- **DATASET EXCERPTS**:
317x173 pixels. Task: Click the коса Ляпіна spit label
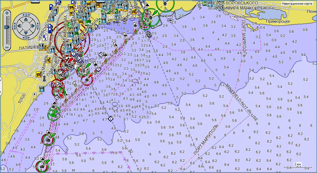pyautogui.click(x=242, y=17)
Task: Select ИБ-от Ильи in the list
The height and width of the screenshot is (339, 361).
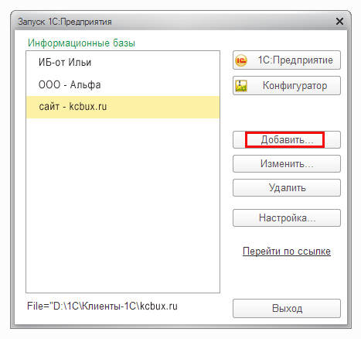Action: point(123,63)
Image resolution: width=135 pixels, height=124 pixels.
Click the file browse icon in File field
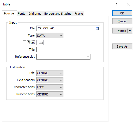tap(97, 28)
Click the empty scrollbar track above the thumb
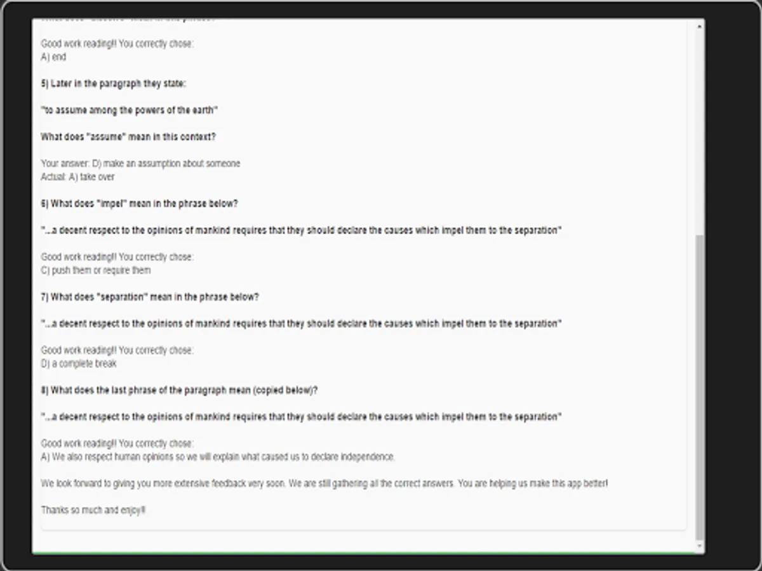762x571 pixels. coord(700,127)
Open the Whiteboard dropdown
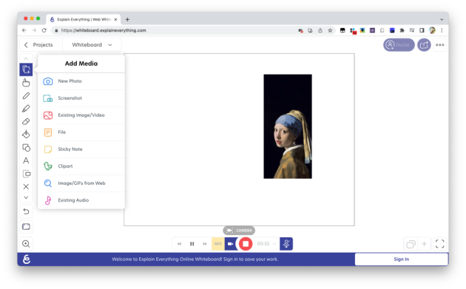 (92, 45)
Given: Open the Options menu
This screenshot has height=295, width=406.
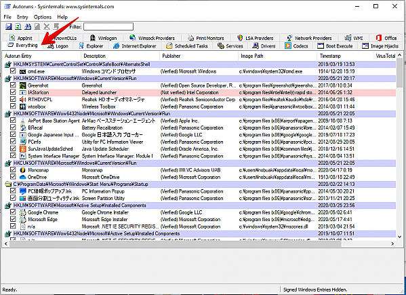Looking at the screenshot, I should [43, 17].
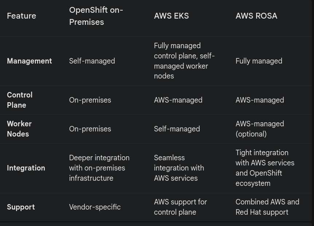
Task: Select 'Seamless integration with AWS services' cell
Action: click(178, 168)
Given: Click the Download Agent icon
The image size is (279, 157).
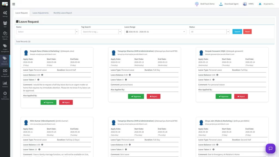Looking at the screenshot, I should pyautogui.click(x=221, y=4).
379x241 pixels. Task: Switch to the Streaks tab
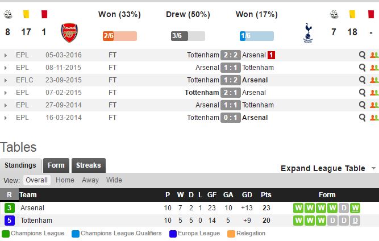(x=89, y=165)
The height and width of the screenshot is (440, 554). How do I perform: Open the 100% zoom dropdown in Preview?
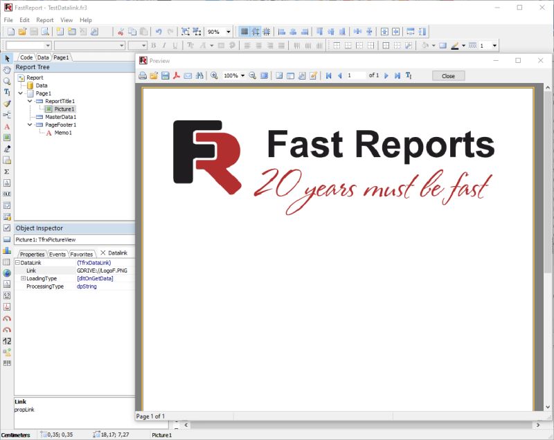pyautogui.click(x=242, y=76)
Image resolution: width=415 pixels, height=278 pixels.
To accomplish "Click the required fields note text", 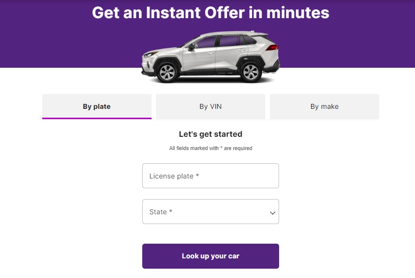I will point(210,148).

- **TASK TO CARRY OUT**:
How would the lines above read from the one with "Given: Open the Options menu" to the one with "Image resolution: width=415", inclusive, with no pictures? Write them out exactly.

- **SOLUTION TO THIS PROBLEM**:
Given: Open the Options menu
This screenshot has height=295, width=406.
Looking at the screenshot, I should [43, 17].
Task: Select 'Seamless integration with AWS services' cell
Action: click(178, 168)
Given: Click the Download Agent icon
The image size is (279, 157).
Looking at the screenshot, I should pyautogui.click(x=221, y=4).
379x241 pixels. Task: Switch to the Streaks tab
(x=89, y=165)
The height and width of the screenshot is (440, 554). How do I perform: Open the 100% zoom dropdown in Preview?
pyautogui.click(x=242, y=76)
Image resolution: width=415 pixels, height=278 pixels.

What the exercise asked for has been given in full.